Naomi Osaka speaks out, has boundaries, which is good
Here’s my belief: athletes have no responsibility to society that the rest of society doesn’t share. All of us, from Naomi Osaka to LeBron James to me to you have certain things we should be doing:
Don’t hurt people
Try to make the world better
Be a good person
I’m trying to think of others but you get the idea. We’re not owed a press conference by a tennis player. We’re not entitled to know the exact mental health condition of anyone famous. That’s not secrecy on their part, it’s privacy.
Osaka has written some of her thoughts in Time magazine:
Lesson one: you can never please everyone. The world is as divided now as I can remember in my short 23 years. Issues that are so obvious to me at face value, like wearing a mask in a pandemic or kneeling to show support for anti-racism, are ferociously contested. I mean, wow. So, when I said I needed to miss French Open press conferences to take care of myself mentally, I should have been prepared for what unfolded.
She goes on to be more enlightened about mental health and people than most corporate HR departments:
There can be moments for any of us where we are dealing with issues behind the scenes. Each of us as humans is going through something on some level. I have numerous suggestions to offer the tennis hierarchy, but my No. 1 suggestion would be to allow a small number of “sick days” per year where you are excused from your press commitments without having to disclose your personal reasons. I believe this would bring sport in line with the rest of society.
Notably missing from the essay are details about her own struggles and obstacles. Because it’s not an all-or-nothing proposition. It’s not a matter of telling nothing or telling all. She’s choosing to keep some stuff - stuff that she has gone to great efforts to understand and honor - to herself.
Unrelated but fun: Here is the sports(?) stunt(?) group Dude Perfect trying to return a serve from Serena Williams. They get humiliated and physically injured and Serena just laughs and laughs.
Big Sale next week! That’s good!
ANNA Sale, that is! Ha! I’m so sorry.
On next week’s pod, I welcome my friend Anna Sale, host of WNYC’s Death, Sex & Money. I love Anna and I love the show and I hate their neglect of the Oxford comma.
As part of her divorce some years ago, she had to have a lot of hard conversations on a variety of touchy subjects.

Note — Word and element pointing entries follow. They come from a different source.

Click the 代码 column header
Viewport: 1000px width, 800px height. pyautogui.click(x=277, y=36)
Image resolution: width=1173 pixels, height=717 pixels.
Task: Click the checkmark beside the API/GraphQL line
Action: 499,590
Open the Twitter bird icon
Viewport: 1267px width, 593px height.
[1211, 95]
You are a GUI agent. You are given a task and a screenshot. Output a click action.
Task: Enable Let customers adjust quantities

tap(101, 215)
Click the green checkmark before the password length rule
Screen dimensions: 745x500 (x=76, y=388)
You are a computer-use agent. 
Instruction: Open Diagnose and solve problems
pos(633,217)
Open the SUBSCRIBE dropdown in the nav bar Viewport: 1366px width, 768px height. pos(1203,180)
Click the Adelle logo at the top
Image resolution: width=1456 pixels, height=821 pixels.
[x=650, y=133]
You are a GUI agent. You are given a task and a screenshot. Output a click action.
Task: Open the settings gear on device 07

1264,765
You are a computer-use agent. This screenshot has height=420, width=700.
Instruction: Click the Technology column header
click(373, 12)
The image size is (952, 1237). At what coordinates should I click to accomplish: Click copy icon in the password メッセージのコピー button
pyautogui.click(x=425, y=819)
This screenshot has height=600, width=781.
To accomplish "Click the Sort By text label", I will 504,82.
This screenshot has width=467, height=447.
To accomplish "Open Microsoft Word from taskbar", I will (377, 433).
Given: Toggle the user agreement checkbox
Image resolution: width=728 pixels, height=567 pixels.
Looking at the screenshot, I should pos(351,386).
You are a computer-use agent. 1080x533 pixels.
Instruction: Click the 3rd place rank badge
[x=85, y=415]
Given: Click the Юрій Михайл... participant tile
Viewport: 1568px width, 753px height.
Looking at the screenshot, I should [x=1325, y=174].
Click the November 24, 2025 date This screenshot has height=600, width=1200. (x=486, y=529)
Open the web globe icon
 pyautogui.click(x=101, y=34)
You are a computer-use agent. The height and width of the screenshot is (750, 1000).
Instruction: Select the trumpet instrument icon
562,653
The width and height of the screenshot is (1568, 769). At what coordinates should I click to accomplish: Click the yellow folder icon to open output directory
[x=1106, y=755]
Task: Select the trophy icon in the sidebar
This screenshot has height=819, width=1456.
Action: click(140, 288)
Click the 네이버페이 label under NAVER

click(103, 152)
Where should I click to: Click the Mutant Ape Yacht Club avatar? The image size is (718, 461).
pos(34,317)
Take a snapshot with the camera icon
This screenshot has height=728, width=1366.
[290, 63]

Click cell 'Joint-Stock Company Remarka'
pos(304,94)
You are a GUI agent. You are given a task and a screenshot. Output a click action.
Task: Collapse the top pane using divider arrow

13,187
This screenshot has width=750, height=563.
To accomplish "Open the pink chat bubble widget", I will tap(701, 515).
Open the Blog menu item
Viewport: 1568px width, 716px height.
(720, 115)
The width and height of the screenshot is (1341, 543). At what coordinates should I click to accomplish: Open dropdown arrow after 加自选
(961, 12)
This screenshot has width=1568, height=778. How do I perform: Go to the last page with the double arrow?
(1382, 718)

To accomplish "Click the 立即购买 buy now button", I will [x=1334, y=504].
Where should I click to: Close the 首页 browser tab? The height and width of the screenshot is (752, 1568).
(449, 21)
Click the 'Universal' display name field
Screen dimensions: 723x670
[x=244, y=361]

Things got resolved but her interest in those subjects remained and turned into a podcast. It’s a great show.
Here’s an episode I listened to the other day, which was fascinating.
“When I Almost Died”
A few years ago, I asked you to share your near-death experiences. You told us about car accidents...plane crashes...illness...suicide. And, you told us what happened after, when you didn't die. Ellen's near-death experience ended her marriage. Kelsey's forced her into sobriety. And Paul's left him feeling impatient: "Every moment has to matter, but then it doesn’t."
Feel Good
That’s the name of a Netflix show we’ve been watching. It’s co-created by and stars the comedian Mae Martin, playing a comedian named Mae Martin. The character Mae falls in love with a woman named George and they struggles through a relationship weighed down by Mae’s substance use issues. And it’s a comedy! Well, sort of.
Mae Martin, the show creator, as well as the rest of the people working on the show, have a knack for portraying addiction not as a triumphant “I was bad but now I’m great” dichotomy but instead as a daily messy struggle.
The series is British (Martin is Canadian) and so the episodes are exquisitely acted and there are very few of them. Two seasons, six episodes each, on Netflix.
Lisa Kudrow plays Mae’s mother with all the comedic complexity and heart we see in Lisa Kudrow roles. She’s just really good, that Lisa Kudrow.